Looking at eligible workers who were not contributing to their retirement plans, Principal found they had to de-prioritize their nest eggs for numerous reasons including high monthly expenses (39 percent), paying off debt (36 percent), and insufficient income (34 percent).
“American workers are balancing a lot right now and it can feel overwhelming to employees who are trying to meet their needs today and invest in their long-term financial security,” Chris Littlefield, president of retirement and income solutions at Principal said in a statement.
“Through good plan design features like automatic enrollment and regular communication, we have seen significantly improved savings and participant engagement,” Littlefield said.
The numbers suggest adding automatic enrollment features to retirement plans – including auto enrollment, automatic increases in contribution rates, and auto-sweeps – can do wonders for employee participation.
According to the survey, 62 percent of employees would continue saving if automatically enrolled in their workplace retirement plan. More broadly, plans with automatic enrollment achieve 90 percent participation rates, with less than 10 percent of employees opting out after being enrolled by default upon hiring.
Those auto features could also help address the consequences of indecision and inaction, as one-third of employees have not considered how much they need to save to maintain their standard of living in retirement.

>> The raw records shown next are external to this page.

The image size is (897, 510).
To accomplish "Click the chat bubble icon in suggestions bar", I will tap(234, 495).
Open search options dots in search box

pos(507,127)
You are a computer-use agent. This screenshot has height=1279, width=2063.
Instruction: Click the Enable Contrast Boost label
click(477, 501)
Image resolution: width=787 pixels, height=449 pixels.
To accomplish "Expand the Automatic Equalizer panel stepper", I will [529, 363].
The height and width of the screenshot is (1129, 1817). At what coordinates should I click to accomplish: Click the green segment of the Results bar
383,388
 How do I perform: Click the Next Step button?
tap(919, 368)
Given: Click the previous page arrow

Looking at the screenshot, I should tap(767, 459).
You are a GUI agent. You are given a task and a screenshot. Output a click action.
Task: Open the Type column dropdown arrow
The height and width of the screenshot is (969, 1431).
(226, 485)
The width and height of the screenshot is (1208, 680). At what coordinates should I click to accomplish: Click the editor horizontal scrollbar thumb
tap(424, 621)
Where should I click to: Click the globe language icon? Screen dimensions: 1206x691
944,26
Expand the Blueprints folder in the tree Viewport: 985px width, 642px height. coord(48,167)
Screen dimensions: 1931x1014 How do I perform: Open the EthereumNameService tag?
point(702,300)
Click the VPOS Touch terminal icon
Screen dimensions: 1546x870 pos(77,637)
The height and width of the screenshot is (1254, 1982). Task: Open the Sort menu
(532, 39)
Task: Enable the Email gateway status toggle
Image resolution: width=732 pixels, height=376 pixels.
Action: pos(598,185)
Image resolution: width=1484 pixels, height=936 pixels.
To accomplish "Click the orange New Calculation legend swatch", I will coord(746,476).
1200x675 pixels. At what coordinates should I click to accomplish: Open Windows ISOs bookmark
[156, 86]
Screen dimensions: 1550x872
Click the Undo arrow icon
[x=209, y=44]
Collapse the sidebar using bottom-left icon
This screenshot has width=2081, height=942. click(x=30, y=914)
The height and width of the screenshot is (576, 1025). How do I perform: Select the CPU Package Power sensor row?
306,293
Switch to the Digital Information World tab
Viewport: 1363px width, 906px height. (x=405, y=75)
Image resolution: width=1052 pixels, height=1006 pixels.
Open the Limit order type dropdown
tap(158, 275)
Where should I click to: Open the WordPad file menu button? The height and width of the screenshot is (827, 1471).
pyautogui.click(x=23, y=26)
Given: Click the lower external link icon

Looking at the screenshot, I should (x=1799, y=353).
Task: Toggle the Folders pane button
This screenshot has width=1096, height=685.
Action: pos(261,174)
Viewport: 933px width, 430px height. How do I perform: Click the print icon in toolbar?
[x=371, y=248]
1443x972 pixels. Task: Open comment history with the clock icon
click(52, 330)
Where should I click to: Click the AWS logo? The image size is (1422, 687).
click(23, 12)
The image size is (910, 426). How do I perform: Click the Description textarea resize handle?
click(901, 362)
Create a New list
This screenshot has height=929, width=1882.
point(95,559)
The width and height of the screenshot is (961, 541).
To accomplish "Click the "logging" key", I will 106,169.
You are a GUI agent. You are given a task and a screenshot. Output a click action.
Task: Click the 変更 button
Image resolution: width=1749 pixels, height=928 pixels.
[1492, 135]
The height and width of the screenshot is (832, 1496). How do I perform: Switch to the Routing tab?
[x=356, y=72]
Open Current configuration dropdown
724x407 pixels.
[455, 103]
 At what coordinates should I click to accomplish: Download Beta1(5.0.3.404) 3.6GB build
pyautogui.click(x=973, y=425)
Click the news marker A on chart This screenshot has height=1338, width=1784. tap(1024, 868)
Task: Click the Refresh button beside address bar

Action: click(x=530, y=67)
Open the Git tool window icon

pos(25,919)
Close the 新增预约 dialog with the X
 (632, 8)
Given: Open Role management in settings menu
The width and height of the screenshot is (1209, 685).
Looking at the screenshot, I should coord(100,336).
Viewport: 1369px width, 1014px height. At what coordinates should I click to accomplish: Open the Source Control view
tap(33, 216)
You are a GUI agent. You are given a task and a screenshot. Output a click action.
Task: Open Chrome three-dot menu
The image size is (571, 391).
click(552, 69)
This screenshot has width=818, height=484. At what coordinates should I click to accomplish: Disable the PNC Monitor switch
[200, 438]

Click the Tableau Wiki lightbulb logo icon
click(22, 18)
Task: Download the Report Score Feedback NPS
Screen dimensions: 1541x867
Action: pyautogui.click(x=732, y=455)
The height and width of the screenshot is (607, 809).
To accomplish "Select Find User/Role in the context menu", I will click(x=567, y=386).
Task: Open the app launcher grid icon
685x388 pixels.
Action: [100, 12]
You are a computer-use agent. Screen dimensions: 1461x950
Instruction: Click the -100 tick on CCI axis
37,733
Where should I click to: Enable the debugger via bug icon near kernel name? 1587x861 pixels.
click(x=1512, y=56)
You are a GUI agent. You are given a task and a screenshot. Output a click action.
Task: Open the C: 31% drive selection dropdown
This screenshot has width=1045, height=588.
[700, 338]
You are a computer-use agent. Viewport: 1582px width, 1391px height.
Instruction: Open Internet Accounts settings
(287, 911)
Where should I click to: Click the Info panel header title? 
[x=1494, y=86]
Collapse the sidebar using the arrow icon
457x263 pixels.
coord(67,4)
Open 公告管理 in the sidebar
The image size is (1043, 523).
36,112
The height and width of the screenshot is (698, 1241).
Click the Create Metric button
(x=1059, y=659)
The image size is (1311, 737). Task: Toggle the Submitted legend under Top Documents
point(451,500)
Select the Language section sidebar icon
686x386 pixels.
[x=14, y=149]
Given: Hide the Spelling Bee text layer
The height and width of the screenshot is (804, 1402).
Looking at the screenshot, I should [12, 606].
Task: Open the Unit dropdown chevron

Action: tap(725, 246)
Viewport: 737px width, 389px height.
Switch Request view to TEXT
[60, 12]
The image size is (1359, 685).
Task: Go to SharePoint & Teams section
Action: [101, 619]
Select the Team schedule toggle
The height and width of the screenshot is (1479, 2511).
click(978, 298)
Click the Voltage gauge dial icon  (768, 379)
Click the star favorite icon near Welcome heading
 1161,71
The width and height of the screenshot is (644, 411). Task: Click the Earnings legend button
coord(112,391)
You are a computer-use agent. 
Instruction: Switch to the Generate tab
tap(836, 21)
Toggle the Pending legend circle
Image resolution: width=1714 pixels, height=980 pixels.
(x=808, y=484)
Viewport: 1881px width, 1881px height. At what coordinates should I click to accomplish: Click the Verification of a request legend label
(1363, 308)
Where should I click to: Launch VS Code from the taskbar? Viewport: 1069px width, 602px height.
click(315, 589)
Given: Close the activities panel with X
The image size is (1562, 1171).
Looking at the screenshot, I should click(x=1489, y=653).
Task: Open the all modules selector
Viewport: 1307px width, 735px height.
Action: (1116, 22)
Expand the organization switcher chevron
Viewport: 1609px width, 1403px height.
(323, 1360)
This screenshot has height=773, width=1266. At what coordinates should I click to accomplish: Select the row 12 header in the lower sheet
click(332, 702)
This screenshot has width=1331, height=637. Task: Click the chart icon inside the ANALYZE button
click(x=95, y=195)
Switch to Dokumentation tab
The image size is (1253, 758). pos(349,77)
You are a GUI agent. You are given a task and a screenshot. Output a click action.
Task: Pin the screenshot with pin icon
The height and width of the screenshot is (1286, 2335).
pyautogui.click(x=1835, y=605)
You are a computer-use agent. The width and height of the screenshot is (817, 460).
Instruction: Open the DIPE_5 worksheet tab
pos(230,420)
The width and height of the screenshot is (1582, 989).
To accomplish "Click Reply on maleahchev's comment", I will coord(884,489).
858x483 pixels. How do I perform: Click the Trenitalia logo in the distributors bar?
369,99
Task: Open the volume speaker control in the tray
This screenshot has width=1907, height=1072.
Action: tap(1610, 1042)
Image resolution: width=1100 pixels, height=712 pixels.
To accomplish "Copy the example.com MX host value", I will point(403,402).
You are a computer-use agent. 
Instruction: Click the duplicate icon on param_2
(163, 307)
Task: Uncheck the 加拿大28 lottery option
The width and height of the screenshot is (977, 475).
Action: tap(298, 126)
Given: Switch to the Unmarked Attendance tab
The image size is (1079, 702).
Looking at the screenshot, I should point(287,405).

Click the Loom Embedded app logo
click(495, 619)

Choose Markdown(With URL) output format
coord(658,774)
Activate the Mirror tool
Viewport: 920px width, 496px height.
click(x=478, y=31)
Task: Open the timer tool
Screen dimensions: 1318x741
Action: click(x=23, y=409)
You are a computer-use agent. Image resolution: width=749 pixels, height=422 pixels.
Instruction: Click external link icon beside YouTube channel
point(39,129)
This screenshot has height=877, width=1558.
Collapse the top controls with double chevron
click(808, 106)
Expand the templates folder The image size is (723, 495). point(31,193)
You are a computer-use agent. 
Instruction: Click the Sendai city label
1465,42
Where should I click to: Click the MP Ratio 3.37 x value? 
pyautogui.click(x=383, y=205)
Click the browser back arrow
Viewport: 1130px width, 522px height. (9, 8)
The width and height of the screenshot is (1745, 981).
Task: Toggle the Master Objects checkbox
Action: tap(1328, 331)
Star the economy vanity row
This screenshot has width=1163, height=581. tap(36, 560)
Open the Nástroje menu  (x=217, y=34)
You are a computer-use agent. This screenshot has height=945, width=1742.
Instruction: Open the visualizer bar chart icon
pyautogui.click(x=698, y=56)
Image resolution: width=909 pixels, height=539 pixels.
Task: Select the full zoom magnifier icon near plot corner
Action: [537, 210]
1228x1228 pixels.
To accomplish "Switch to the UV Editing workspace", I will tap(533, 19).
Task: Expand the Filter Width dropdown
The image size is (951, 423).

Among those who have, 44 percent believe they should be saving between 10 and 25 percent of their income.
“A good rule of thumb for the average working American is to save at least 15 percent of their income per year towards retirement, including the employer match,” said Teresa Hassara, senior vice president of workplace savings and retirement solutions at Principal.
“We recognize this may not be possible for all people, but it is our industry’s shared responsibility with employers to ensure the access, tools, and plan features are in place to make it easy for people to start saving for retirement – and continue saving through different life moments,” Hassara said.